So me and my partner have now been together almost 2 years!!! Time goes so quickly.
I have been thinking about marriage … I also think that if he’s not ready and I push him into his heart won’t be in it. And that’s pretty pointless and makes it less real.
I am not religious. So why am I even wanting this. What good is it going to do other than for financial reasons I don’t even want anything from him that’s why i brought up doing a prenuptial thing. So what’s the point to it all other than other people want this for me and it’s what’s expected? I don’t think it’s what I want or need ,more so whAt other people think I should do so I wanna do it.

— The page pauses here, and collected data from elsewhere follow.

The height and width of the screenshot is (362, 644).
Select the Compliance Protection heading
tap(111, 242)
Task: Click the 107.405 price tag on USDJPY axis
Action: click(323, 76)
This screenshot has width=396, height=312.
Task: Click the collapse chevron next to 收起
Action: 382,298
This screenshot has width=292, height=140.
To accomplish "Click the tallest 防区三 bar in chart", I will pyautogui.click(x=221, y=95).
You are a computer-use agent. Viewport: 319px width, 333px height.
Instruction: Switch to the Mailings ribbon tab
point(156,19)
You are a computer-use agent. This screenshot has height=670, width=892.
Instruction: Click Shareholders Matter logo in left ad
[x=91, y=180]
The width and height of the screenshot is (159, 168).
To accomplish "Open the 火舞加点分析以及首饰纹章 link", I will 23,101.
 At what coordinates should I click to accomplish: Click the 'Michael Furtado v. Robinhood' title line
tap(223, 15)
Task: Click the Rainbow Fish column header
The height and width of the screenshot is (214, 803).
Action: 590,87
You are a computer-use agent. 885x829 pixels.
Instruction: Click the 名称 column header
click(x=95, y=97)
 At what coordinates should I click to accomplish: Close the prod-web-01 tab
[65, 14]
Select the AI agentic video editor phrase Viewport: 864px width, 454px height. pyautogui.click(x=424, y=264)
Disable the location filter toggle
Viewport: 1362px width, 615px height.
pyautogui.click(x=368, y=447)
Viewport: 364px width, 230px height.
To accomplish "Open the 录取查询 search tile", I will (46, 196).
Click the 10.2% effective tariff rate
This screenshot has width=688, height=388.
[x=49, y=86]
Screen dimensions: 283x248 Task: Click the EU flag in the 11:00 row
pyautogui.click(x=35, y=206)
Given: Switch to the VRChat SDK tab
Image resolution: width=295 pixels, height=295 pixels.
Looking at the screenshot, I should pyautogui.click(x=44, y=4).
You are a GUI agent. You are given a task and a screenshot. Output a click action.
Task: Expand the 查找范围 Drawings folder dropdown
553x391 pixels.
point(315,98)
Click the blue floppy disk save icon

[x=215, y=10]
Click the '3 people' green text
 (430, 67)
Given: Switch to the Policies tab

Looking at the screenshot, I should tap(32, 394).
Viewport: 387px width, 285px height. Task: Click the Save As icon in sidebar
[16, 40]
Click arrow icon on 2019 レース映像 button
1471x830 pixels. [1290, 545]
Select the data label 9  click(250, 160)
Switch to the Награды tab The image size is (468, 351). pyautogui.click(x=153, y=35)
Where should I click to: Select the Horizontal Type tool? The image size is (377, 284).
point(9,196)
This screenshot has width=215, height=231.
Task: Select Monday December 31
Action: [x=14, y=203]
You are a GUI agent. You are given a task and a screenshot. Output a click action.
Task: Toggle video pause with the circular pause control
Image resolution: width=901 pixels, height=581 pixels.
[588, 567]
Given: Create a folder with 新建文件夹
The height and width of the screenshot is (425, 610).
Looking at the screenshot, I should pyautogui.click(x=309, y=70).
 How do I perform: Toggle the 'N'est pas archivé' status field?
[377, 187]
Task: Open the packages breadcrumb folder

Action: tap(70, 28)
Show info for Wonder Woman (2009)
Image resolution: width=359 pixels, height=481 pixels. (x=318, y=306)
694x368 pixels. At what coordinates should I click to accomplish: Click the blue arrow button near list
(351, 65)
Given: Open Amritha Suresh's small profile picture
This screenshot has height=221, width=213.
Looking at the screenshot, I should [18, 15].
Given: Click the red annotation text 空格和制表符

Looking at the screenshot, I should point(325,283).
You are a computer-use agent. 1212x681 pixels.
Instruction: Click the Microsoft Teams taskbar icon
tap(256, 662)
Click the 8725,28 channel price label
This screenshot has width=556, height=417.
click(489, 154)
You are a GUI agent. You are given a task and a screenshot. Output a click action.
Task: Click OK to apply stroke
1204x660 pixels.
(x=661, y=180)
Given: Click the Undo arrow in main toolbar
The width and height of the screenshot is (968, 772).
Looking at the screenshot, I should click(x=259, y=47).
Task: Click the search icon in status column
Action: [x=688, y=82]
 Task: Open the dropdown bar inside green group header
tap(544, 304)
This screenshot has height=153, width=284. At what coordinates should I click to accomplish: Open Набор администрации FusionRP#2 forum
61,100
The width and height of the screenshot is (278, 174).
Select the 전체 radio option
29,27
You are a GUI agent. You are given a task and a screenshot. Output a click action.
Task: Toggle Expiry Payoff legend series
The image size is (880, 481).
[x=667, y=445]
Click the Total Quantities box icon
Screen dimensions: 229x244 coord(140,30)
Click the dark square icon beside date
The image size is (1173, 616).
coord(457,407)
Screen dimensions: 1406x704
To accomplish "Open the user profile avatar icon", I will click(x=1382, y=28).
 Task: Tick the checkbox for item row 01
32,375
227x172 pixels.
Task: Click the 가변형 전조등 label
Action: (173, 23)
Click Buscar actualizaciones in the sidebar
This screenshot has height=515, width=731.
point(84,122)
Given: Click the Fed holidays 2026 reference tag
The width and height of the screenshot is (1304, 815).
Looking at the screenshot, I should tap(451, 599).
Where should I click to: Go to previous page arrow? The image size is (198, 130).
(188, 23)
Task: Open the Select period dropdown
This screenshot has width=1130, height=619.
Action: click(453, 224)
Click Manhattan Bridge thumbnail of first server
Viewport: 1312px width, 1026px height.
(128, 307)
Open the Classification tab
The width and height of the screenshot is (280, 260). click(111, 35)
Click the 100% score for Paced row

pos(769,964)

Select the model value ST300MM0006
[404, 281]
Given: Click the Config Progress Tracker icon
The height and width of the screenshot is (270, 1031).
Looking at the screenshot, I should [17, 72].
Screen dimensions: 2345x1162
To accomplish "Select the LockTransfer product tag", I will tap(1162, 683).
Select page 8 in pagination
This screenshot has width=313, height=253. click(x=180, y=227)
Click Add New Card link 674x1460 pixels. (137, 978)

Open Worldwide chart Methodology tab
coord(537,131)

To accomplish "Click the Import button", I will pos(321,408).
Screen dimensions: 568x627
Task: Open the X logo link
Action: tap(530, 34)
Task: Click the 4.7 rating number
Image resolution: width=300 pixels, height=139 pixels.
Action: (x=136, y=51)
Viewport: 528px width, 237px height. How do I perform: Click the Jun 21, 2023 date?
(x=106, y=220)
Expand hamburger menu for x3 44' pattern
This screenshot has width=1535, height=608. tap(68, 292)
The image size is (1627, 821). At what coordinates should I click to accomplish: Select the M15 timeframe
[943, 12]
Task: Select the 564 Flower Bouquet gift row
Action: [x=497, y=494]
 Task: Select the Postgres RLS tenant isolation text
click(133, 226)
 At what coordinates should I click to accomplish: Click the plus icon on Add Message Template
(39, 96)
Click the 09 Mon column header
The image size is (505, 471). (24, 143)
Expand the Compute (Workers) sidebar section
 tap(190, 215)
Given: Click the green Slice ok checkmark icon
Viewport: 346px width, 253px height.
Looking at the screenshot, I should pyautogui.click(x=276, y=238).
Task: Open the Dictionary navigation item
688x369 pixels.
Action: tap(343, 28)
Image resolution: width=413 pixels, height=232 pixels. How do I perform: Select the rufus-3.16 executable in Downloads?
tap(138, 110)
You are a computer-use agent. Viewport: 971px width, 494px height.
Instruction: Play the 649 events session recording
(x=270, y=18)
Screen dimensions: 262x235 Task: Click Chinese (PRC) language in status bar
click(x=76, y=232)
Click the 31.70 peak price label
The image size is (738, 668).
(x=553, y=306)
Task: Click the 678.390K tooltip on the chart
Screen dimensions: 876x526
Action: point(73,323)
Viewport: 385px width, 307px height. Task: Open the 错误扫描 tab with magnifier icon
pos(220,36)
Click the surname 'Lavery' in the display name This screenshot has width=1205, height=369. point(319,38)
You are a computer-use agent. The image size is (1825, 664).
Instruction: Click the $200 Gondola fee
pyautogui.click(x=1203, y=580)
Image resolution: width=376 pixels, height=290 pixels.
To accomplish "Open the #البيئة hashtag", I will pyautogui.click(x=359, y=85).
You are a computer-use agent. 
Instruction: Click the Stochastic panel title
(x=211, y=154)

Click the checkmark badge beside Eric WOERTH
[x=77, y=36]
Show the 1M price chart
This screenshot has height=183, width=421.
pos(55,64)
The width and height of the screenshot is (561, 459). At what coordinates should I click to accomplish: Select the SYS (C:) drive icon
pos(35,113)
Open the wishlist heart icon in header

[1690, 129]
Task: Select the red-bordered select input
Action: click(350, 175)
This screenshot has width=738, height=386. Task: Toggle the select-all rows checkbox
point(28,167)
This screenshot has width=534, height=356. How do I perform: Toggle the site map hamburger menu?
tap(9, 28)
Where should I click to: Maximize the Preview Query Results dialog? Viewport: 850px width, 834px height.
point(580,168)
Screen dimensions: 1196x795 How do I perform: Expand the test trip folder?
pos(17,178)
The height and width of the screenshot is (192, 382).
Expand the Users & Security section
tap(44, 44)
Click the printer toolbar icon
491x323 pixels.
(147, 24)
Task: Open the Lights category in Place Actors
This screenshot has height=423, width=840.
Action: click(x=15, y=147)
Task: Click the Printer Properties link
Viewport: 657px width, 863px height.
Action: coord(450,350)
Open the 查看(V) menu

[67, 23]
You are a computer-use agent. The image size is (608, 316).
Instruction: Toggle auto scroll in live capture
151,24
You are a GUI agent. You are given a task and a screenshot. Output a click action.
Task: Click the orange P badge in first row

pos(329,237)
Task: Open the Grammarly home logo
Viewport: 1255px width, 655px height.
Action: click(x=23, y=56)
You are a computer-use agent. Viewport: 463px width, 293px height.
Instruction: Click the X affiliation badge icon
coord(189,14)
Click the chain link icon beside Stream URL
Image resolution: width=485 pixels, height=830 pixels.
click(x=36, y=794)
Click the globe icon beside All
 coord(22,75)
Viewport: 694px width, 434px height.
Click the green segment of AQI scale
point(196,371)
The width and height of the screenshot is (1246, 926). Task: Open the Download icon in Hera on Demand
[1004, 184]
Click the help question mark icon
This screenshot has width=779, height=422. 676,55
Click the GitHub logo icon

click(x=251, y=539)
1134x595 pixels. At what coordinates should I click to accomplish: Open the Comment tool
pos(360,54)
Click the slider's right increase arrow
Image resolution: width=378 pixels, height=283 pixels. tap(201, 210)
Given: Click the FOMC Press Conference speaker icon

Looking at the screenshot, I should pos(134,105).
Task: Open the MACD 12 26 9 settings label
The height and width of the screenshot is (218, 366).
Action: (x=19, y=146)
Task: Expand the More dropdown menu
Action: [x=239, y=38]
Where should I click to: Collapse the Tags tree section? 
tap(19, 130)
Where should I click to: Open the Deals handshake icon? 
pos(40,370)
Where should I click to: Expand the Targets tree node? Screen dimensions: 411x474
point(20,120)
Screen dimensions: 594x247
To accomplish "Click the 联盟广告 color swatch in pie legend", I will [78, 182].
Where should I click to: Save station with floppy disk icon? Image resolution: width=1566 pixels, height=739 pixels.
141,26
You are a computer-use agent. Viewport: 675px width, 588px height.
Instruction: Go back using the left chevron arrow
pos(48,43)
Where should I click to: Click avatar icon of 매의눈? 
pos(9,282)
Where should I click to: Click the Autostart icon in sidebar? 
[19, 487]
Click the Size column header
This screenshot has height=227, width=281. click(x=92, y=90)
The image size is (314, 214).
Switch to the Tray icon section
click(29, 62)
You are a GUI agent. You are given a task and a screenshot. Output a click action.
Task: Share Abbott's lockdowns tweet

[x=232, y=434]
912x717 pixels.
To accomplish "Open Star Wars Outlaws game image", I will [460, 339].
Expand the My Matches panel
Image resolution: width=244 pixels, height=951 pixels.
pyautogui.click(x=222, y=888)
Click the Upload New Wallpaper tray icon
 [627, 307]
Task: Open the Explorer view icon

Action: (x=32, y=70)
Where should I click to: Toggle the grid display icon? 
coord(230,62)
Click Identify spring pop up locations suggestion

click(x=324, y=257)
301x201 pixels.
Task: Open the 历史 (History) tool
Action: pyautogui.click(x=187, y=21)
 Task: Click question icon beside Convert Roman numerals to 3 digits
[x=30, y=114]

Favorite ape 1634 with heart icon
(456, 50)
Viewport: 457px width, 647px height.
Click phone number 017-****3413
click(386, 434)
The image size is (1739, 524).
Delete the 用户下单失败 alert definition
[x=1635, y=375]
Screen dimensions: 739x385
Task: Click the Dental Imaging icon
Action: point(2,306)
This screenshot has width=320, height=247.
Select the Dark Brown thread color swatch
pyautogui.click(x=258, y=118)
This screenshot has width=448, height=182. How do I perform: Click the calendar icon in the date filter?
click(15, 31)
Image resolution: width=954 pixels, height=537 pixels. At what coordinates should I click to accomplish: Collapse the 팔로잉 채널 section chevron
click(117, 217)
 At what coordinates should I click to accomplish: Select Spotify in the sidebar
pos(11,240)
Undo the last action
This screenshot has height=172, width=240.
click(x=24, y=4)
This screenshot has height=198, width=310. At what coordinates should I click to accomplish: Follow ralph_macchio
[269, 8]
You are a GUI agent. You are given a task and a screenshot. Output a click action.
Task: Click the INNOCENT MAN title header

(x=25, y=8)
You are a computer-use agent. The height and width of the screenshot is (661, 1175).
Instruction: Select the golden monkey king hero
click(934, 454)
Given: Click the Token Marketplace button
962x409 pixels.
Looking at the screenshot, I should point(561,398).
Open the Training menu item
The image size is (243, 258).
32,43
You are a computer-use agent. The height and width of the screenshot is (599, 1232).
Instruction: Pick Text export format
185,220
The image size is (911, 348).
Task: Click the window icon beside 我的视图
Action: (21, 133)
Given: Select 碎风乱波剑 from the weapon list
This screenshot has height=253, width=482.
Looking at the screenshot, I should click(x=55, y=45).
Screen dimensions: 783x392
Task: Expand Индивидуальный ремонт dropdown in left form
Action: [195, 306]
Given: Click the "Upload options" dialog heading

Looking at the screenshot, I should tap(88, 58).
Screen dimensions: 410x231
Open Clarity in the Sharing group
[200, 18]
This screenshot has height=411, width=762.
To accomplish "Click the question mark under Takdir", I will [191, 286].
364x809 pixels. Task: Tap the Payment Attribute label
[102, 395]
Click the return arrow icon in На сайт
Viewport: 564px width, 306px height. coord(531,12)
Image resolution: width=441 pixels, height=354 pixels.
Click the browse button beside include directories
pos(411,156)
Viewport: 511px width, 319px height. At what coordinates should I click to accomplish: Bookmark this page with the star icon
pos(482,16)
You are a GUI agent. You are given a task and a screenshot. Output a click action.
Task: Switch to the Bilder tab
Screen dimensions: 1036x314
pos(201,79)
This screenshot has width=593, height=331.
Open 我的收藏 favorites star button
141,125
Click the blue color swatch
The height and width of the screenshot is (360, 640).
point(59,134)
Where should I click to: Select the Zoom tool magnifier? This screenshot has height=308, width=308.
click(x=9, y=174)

Is forced on us from such a young age that we’re expected to get married. Just like we’re expected to go to school, get a job, move out, get married, have kids, etc.
Breaking those ingrained steps is hard to do. It’s why so many of us have a hard time dealing with not being able to finish school. Or not being able to work.
Because it’s all so expected of us. But it doesn’t have to be that way. You can follow your own path.
It can be hard trying to figure out if it’s something I want or something people want of me. I know there is a pressure everywhere but marriage in Asian culture is regarded very sacred which makes this hard. Because there’s a lot of pressure I mean yes I can get married , but that’s not gonna shut people up. Next it will be kids. I don’t want kids.
Are you planning to be a childless couple? Have you discussed that with him?
Yes we’ve discussed it already we might be moving around in the future and he’s not certain he wants kids either. He isn’t sure he can take on the responsibility as he says he just about can take care of himself.